Numerical Modelling of Thermal Stratification in Dam Reservoir Using CE-QUAL-W2 Model (Case study: Yamchi Dam)

Document Type : Article frome a thesis

Authors

1 Former M.Sc. Student of Water Engineering and Sciences, Department of Water Engineering and Sciences, Science and Research Branch, Islamic Azad University, Tehran, Iran

2 Assistant Professor, Department of Water Engineering and Sciences, Science and Research Branch, Islamic Azad University, Tehran, Iran

3 Professor, Department of Water Engineering and Sciences, Science and Research Branch, Islamic Azad University, Tehran, Iran

Abstract

Abstract
Introduction: One of the effective issues on water resources quality like dam reservoirs and other water bodies is thermal stratification. For studying the stratification in reservoirs, turbulence dynamic and internal flows must be analyzed in reservoir. Because of many phenomena that effect on stratification, studying this phenomenon is possible just with use of dynamic models. In this way using numerical models beside yield measurements are unavoidable.

_Work required:_ Repeat the whole text on thermal stratification in the Yamchi Dam reservoir, word for word. The material after this text has nothing to do with the work here.

_Source data:_
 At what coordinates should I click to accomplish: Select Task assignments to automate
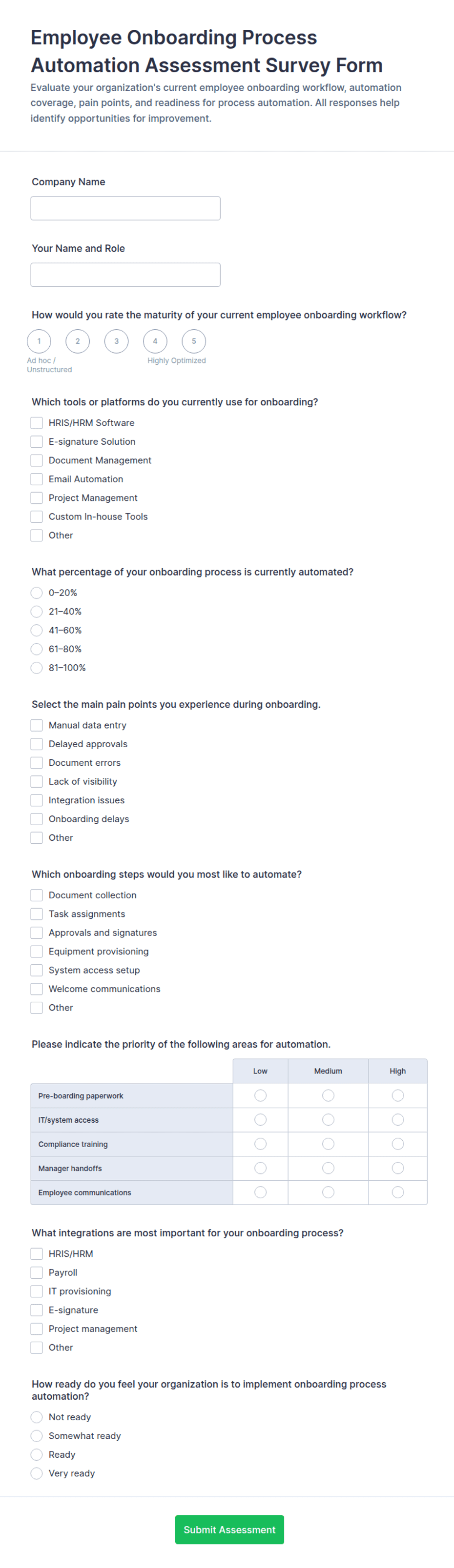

_Solved problem:_
Numerical Modelling of Thermal Stratification in Dam Reservoir Using CE-QUAL-W2 Model (Case study: Yamchi Dam)

Document Type : Article frome a thesis

Authors

1 Former M.Sc. Student of Water Engineering and Sciences, Department of Water Engineering and Sciences, Science and Research Branch, Islamic Azad University, Tehran, Iran

2 Assistant Professor, Department of Water Engineering and Sciences, Science and Research Branch, Islamic Azad University, Tehran, Iran

3 Professor, Department of Water Engineering and Sciences, Science and Research Branch, Islamic Azad University, Tehran, Iran

Abstract

Abstract
Introduction: One of the effective issues on water resources quality like dam reservoirs and other water bodies is thermal stratification. For studying the stratification in reservoirs, turbulence dynamic and internal flows must be analyzed in reservoir. Because of many phenomena that effect on stratification, studying this phenomenon is possible just with use of dynamic models. In this way using numerical models beside yield measurements are unavoidable.